**ACTION ITEM**
The answer must consist solely of the lines below starting at the one containing "This screenshot has width=1058, height=701." and ending at the one containing "Instruction: Click the", repeated exactly, with both ends included and all pictures omitted.

**DATA LISTING**
:::

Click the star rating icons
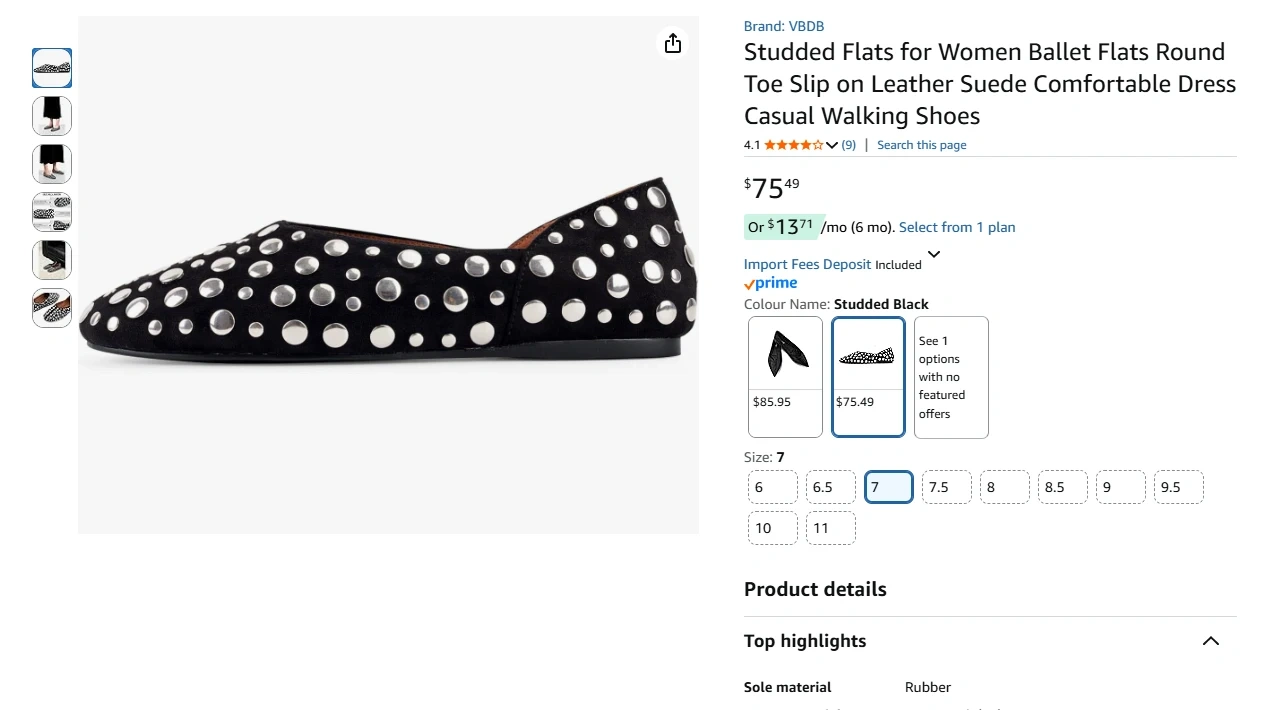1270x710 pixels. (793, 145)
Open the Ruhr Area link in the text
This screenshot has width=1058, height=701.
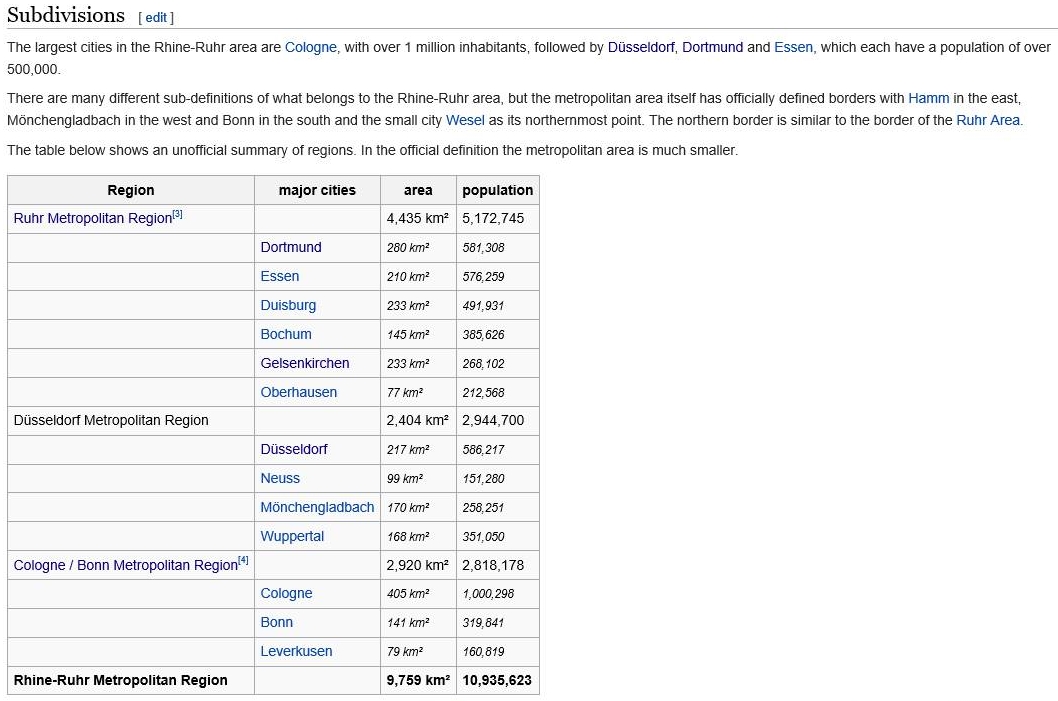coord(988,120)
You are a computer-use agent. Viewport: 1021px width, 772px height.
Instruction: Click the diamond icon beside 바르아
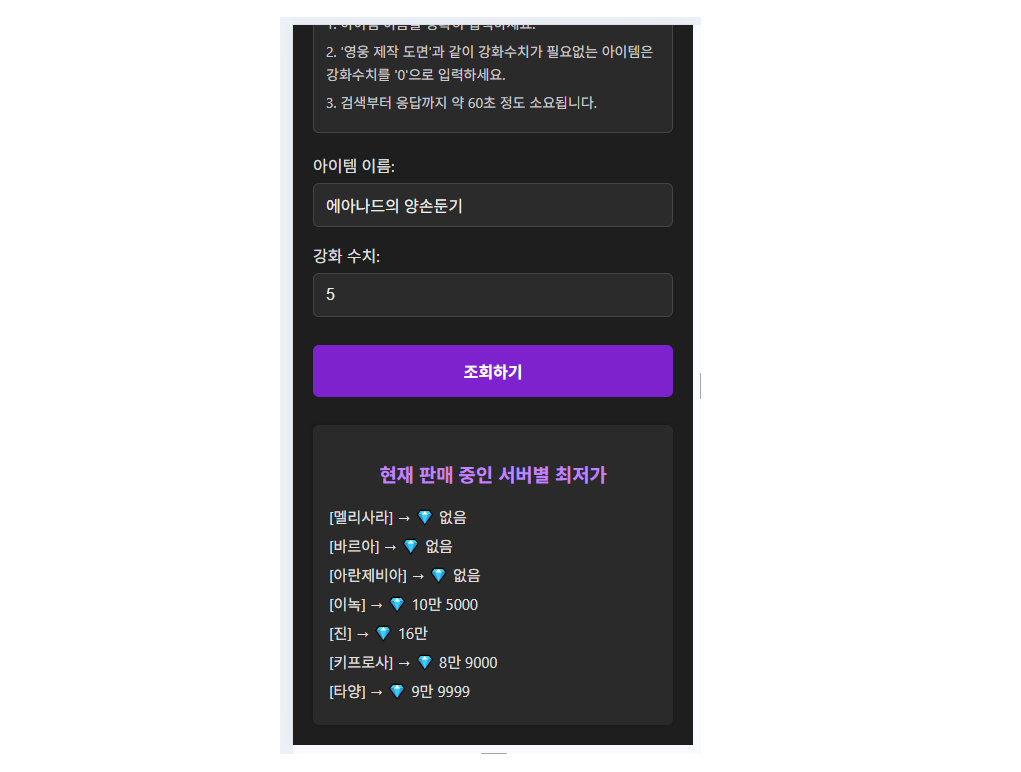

:::

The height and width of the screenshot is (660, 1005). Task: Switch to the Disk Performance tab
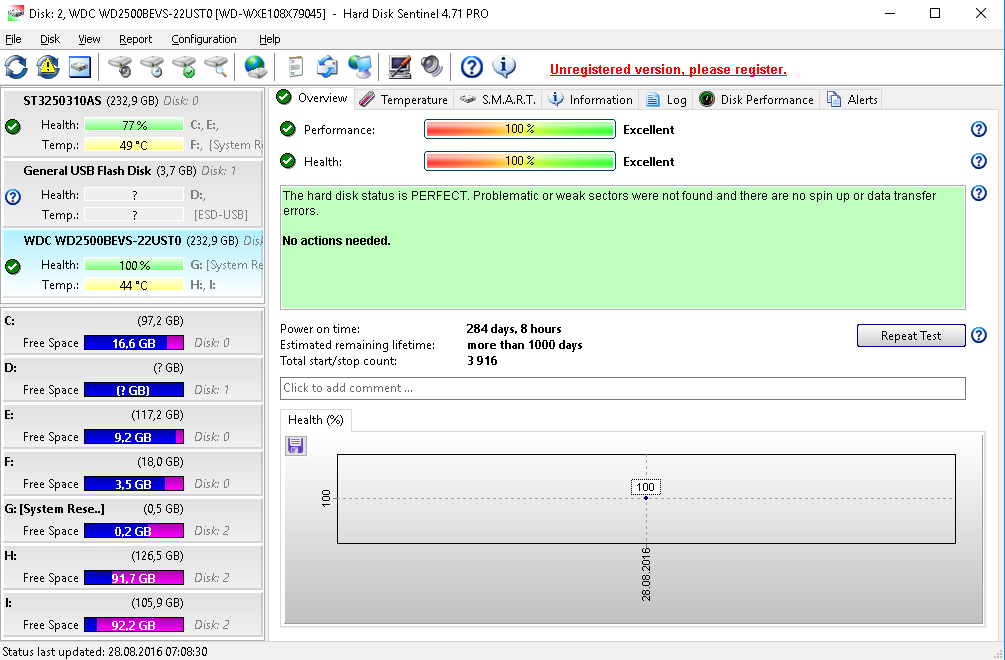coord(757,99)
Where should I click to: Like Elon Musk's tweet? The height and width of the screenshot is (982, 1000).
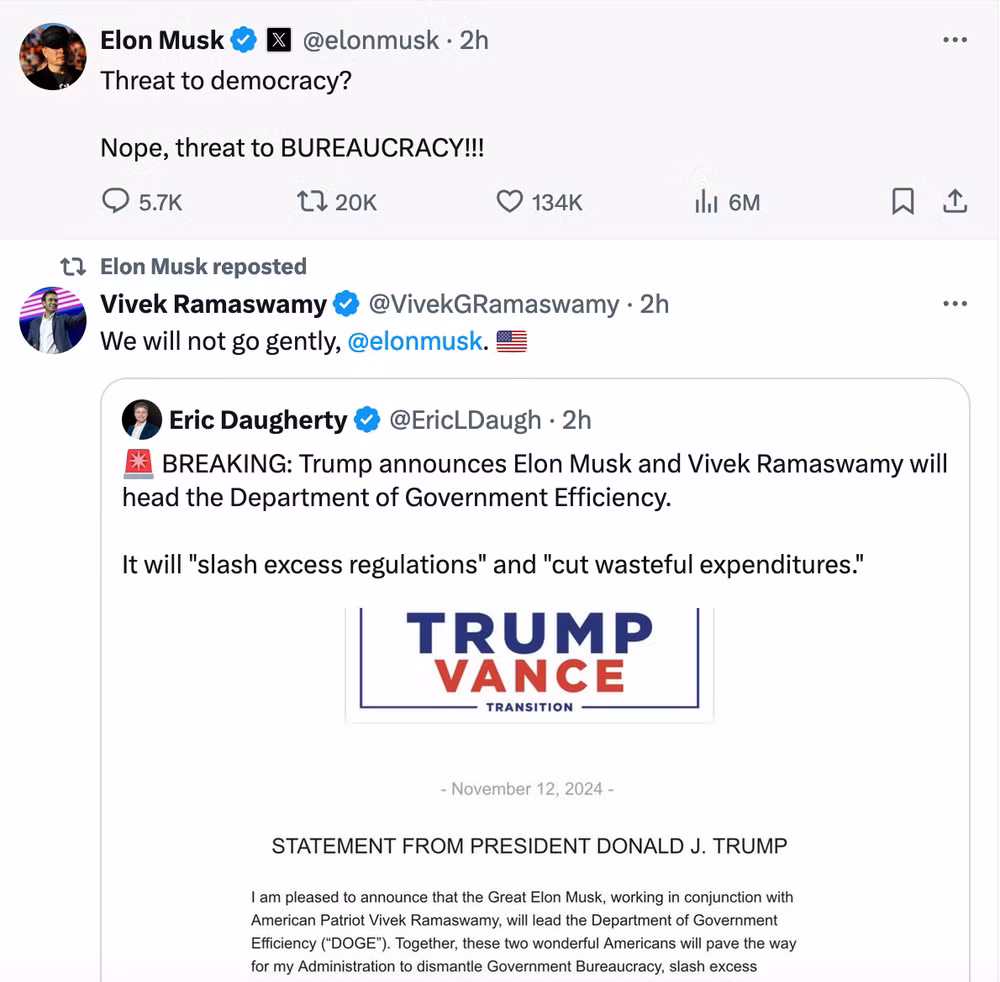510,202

:::

**OUTPUT**
This screenshot has width=1058, height=701.
coord(988,120)
You are a computer-use agent. Viewport: 1021px width, 772px height.
Instruction: Click the diamond icon beside 바르아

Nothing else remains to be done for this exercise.